**AIM OF THE TASK:** Filter the stored data entries below, keeping only the lines that contain the word "icon".

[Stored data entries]
--------------------------------------------------

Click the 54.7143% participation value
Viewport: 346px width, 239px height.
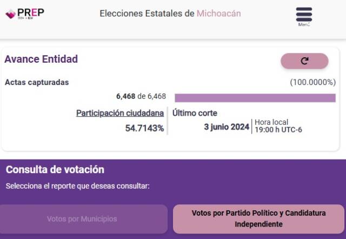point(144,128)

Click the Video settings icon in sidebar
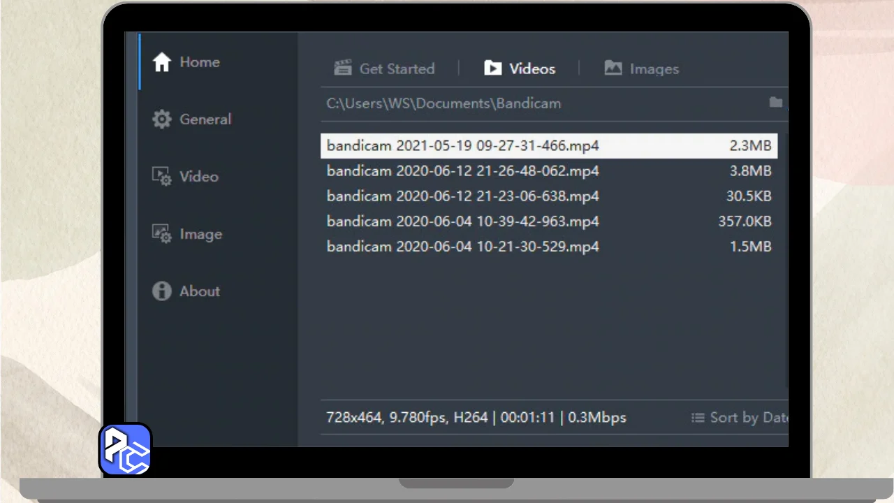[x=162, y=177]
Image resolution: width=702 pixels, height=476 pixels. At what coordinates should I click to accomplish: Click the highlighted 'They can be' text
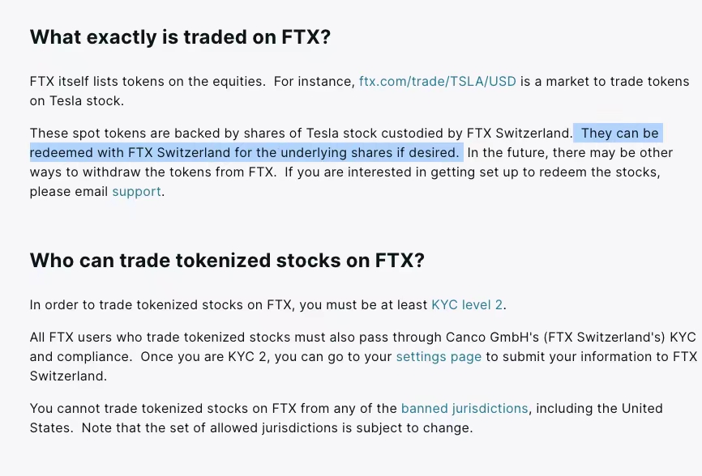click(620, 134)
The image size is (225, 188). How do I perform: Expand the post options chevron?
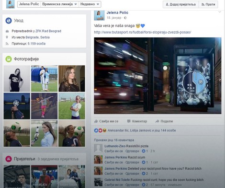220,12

--------------------------------------------------

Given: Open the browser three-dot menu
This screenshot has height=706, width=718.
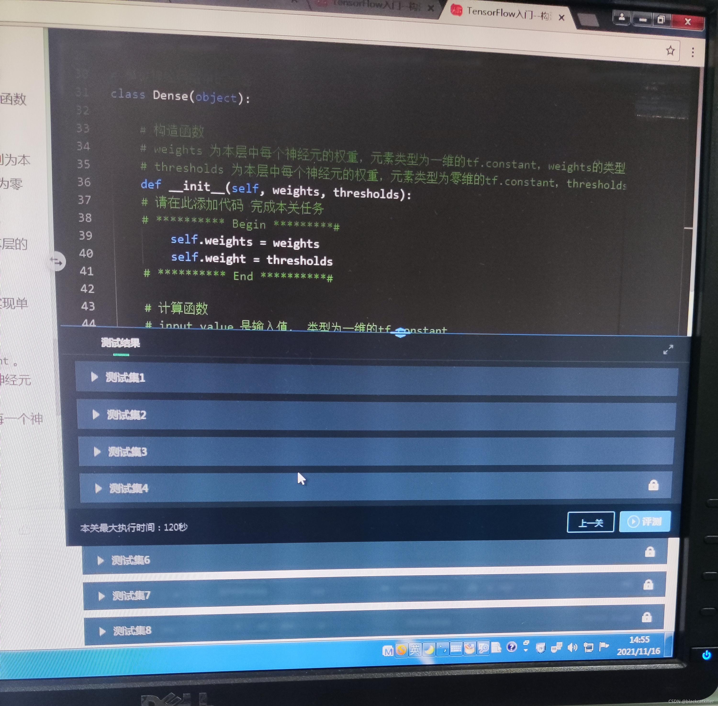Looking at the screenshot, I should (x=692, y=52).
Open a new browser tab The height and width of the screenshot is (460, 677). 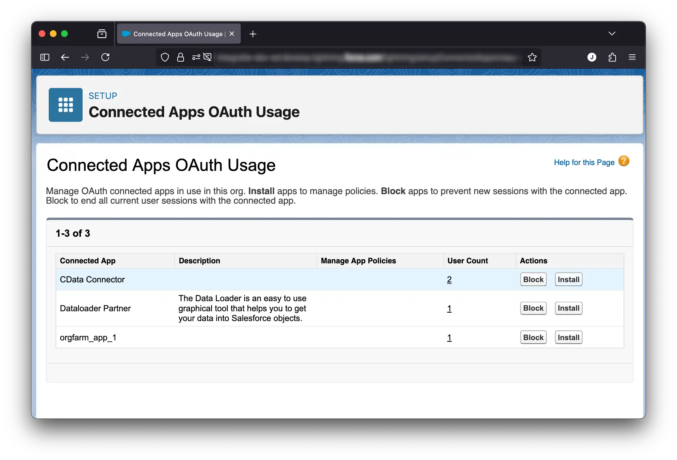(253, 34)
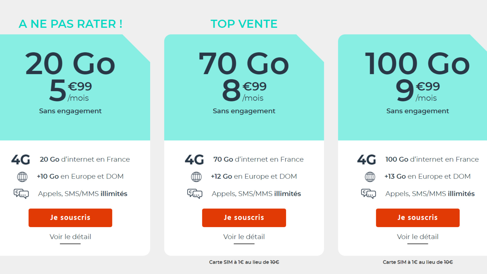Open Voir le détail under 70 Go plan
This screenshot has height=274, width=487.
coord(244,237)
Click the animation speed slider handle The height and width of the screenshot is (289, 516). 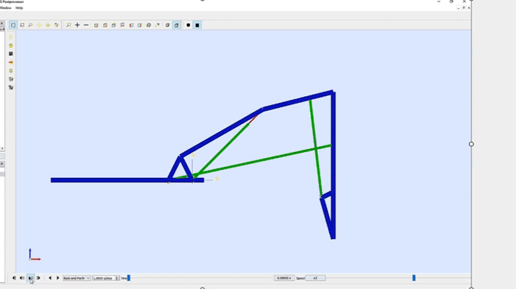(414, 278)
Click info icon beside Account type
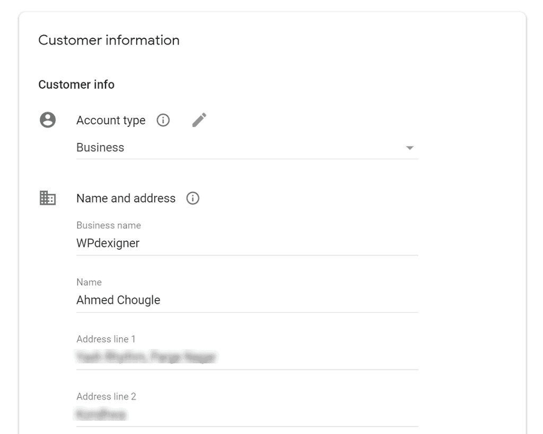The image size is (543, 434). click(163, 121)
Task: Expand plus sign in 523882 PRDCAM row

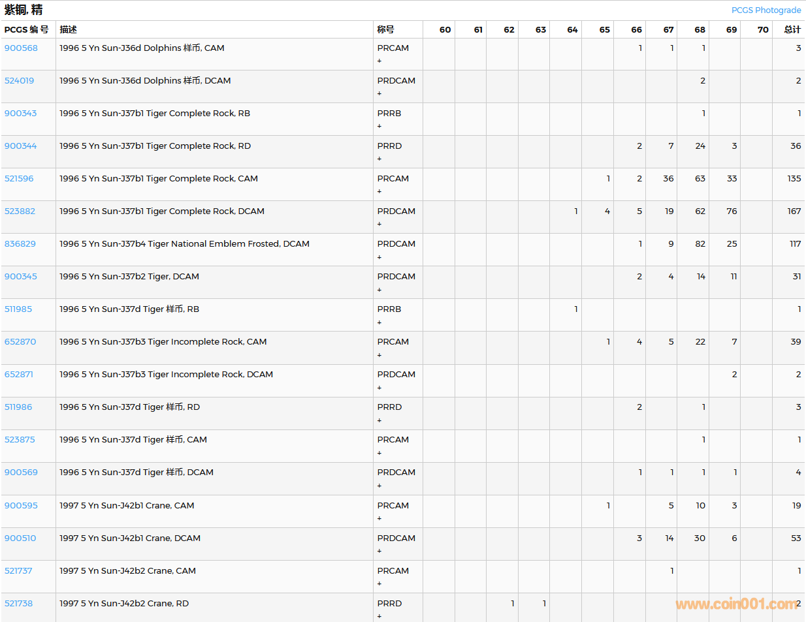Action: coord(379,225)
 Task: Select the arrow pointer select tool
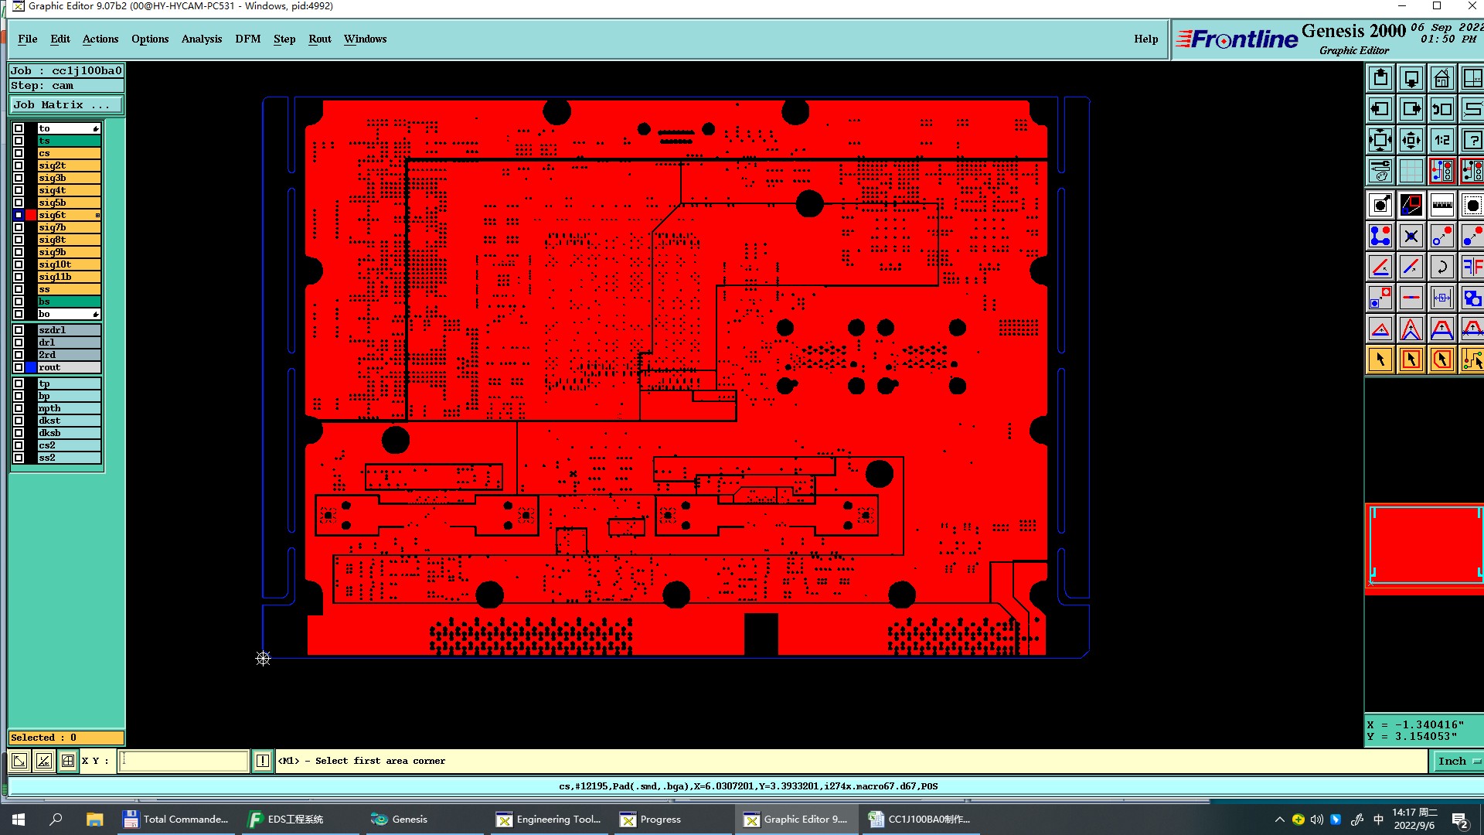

--------------------------------------------------

**WRITTEN SOLUTION:**
Click the Video settings icon in sidebar
Click info icon beside Account type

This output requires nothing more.